Begin at the line that contains "Where should I" and reproduce it along with every line after it to the end of the listing; skip any pictures.
START EXERCISE DATA
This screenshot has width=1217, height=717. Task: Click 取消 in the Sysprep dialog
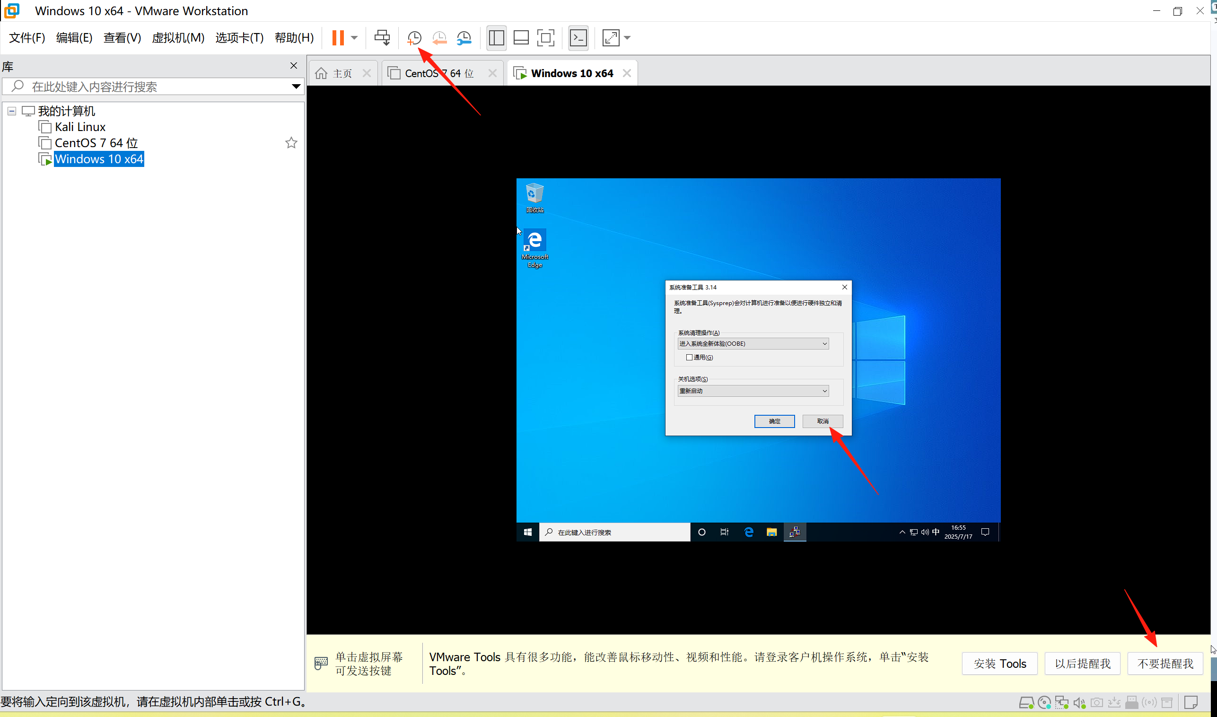coord(822,421)
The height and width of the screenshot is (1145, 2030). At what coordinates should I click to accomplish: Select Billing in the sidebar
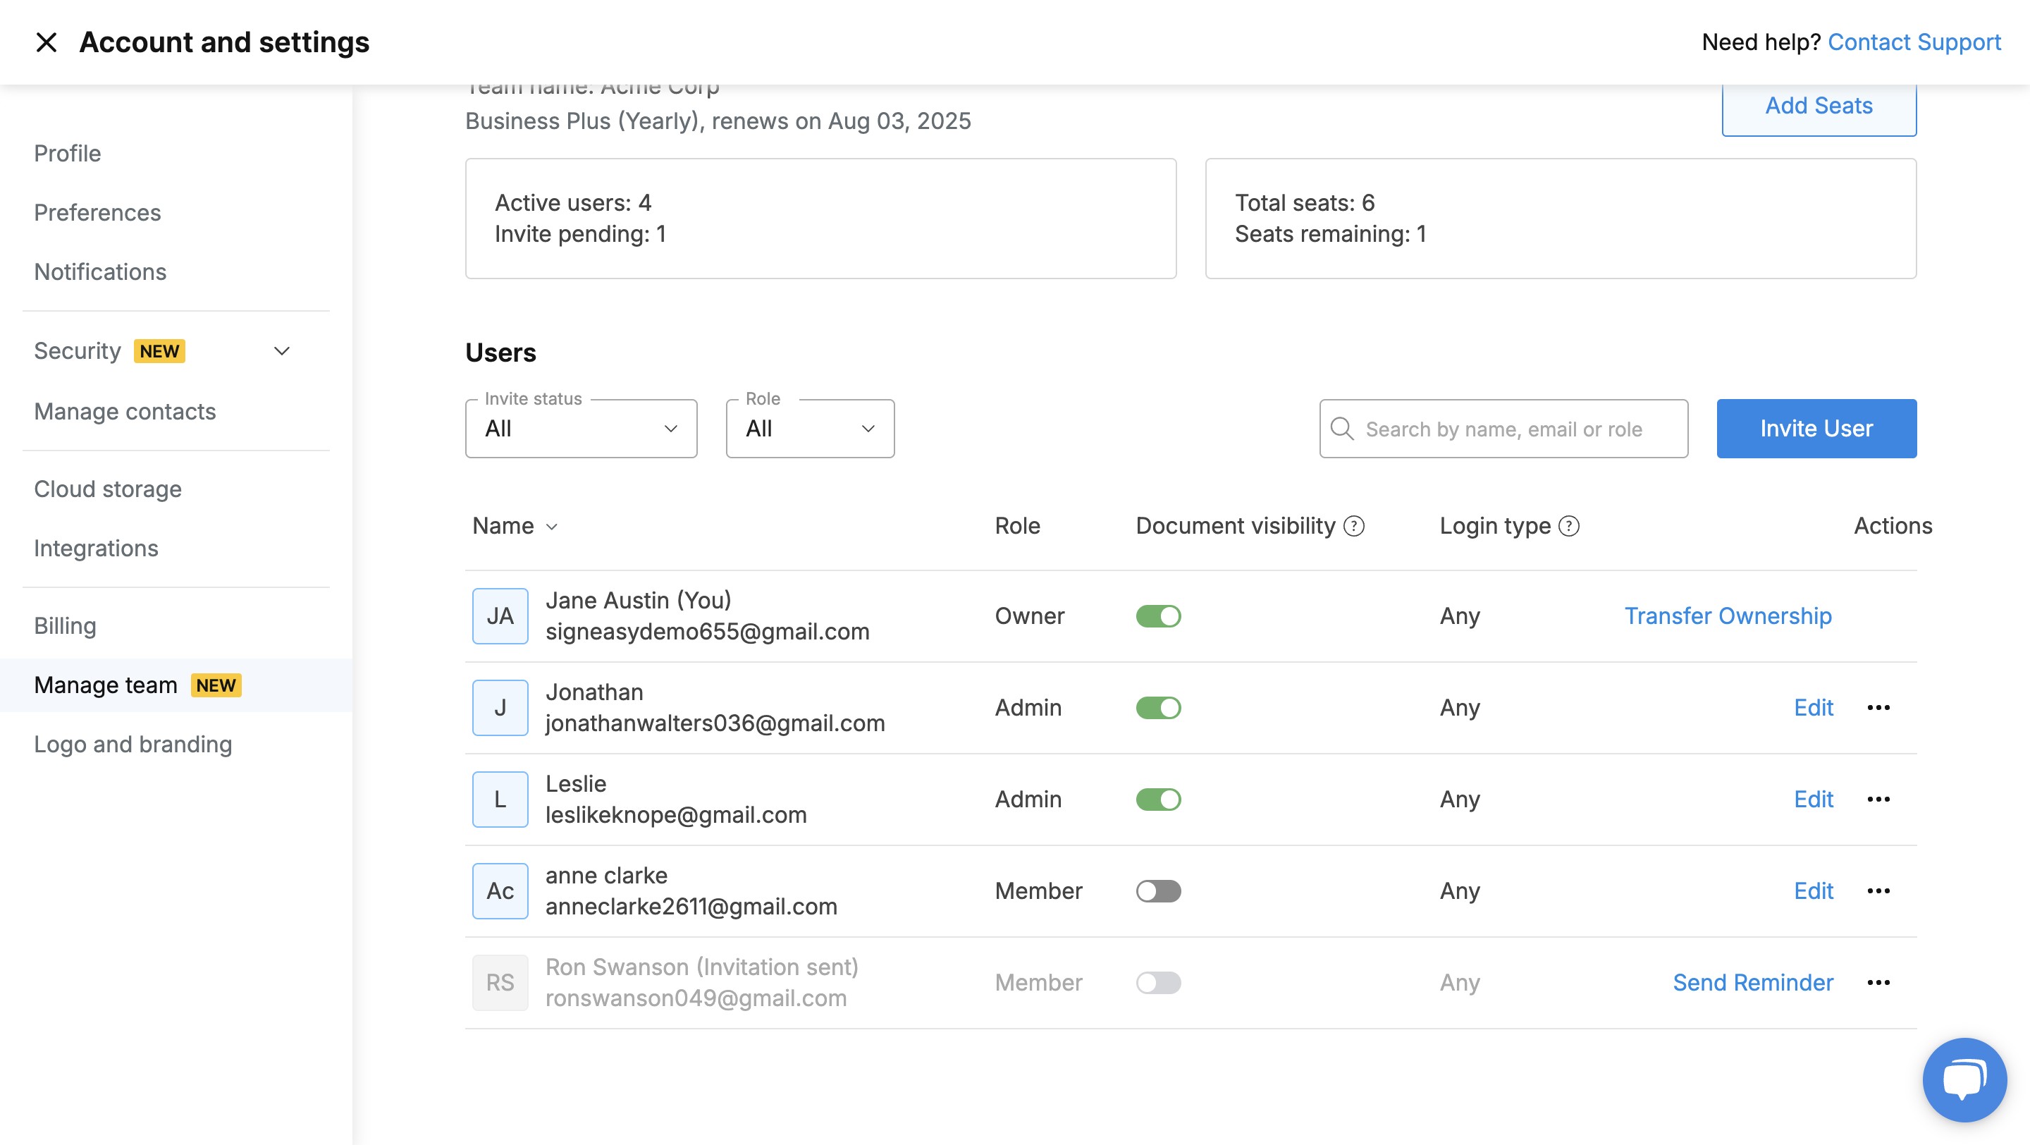pos(65,625)
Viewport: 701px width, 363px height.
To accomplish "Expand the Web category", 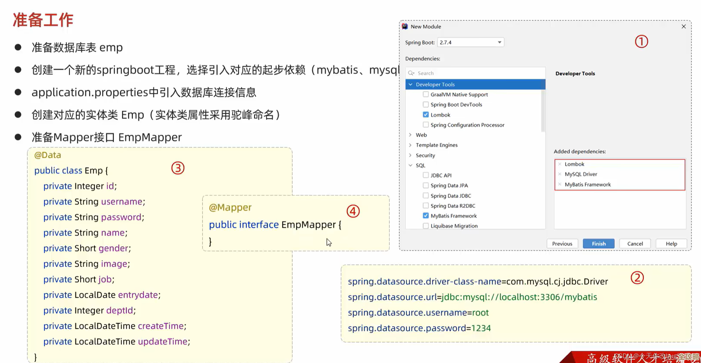I will [410, 135].
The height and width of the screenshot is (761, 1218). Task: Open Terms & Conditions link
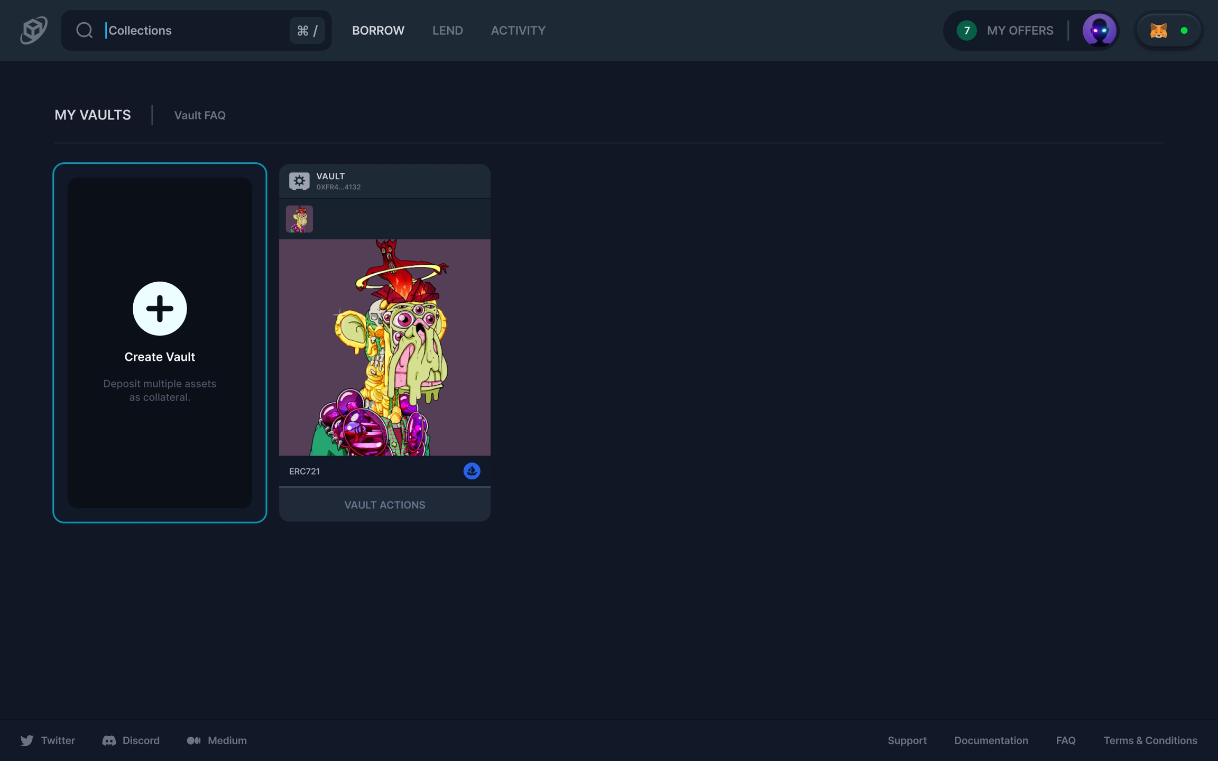(x=1150, y=740)
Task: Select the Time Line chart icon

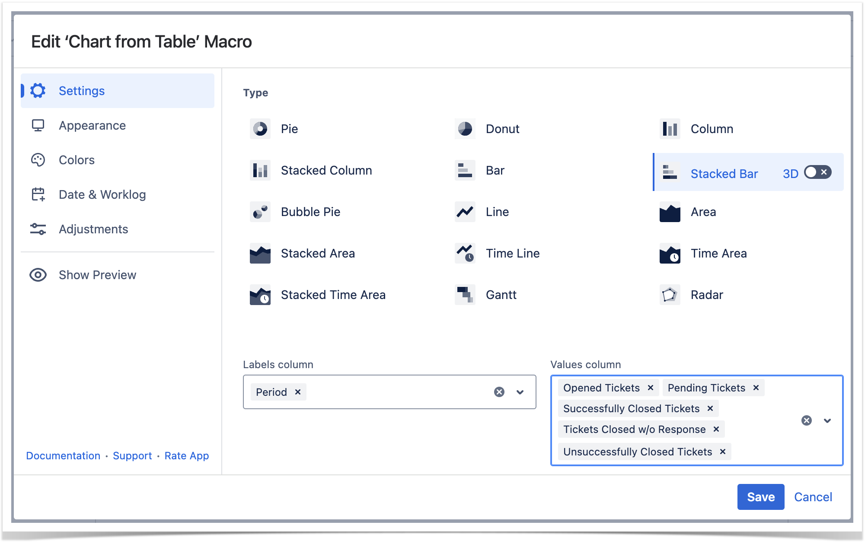Action: pos(465,253)
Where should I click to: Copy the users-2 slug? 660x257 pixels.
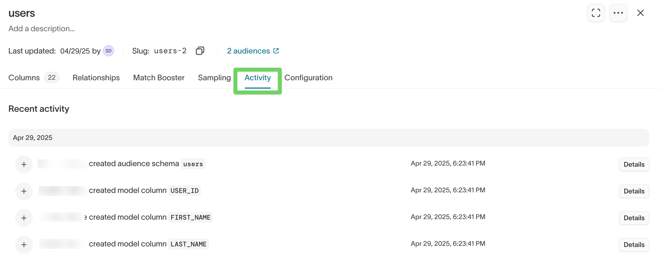(200, 50)
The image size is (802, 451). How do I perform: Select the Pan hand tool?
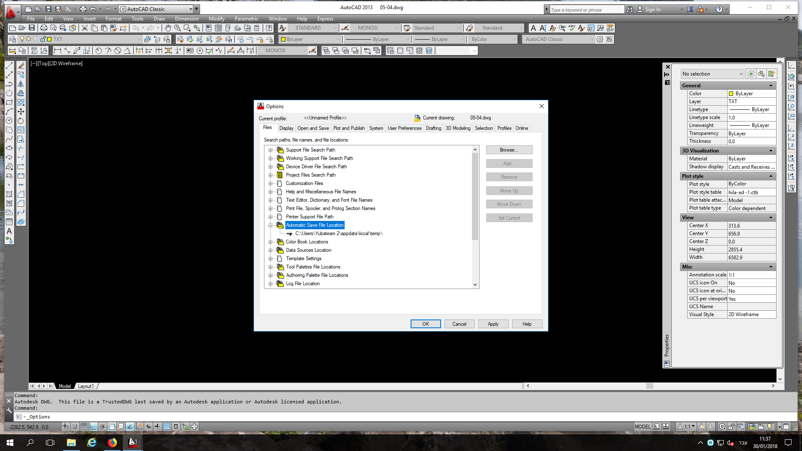pyautogui.click(x=168, y=28)
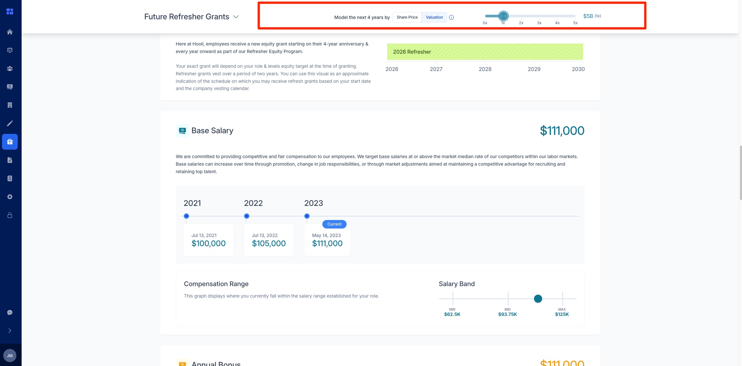Open the gift benefits icon in sidebar
742x366 pixels.
10,142
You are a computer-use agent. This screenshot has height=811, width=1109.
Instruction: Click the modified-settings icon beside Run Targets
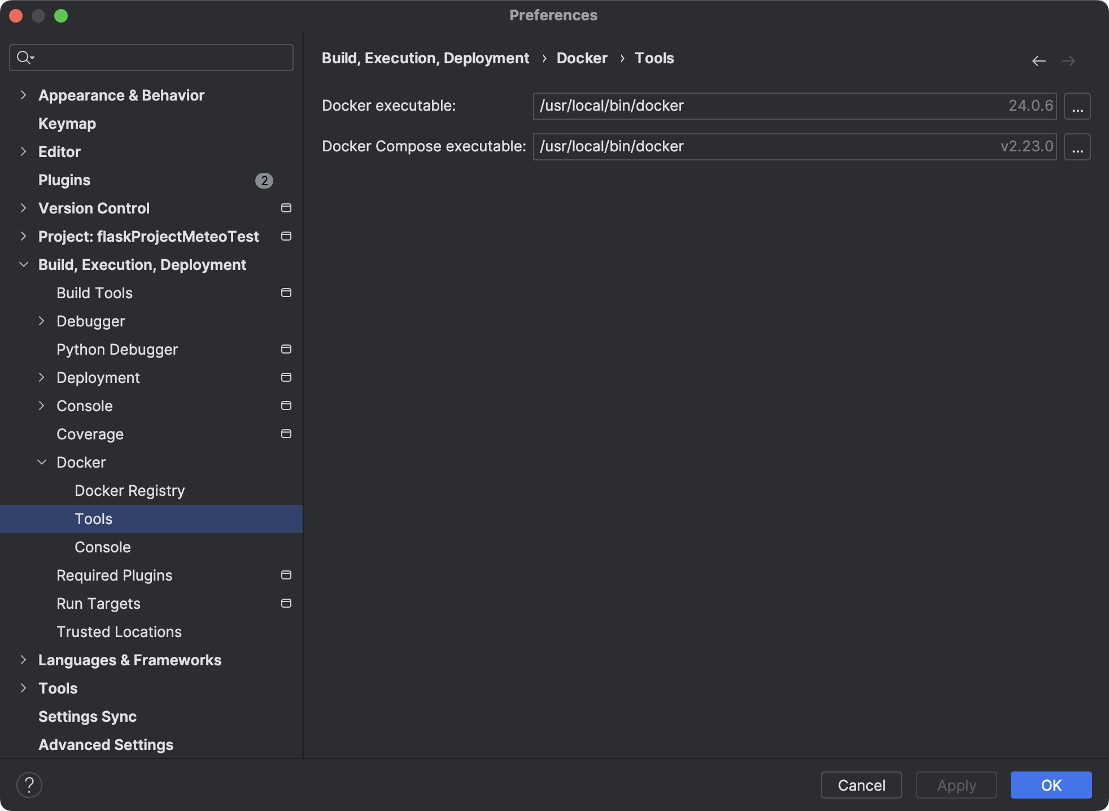286,603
END EXERCISE DATA
> _ANSWER SPACE_:
Where should I click to: Copy the users-2 slug? 660x257 pixels.
(200, 50)
The image size is (802, 451). How do I perform: Select the Pan hand tool?
pyautogui.click(x=168, y=28)
Open the gift benefits icon in sidebar
742x366 pixels.
10,142
You are a computer-use agent. This screenshot has height=811, width=1109.
Instruction: Click the modified-settings icon beside Run Targets
286,603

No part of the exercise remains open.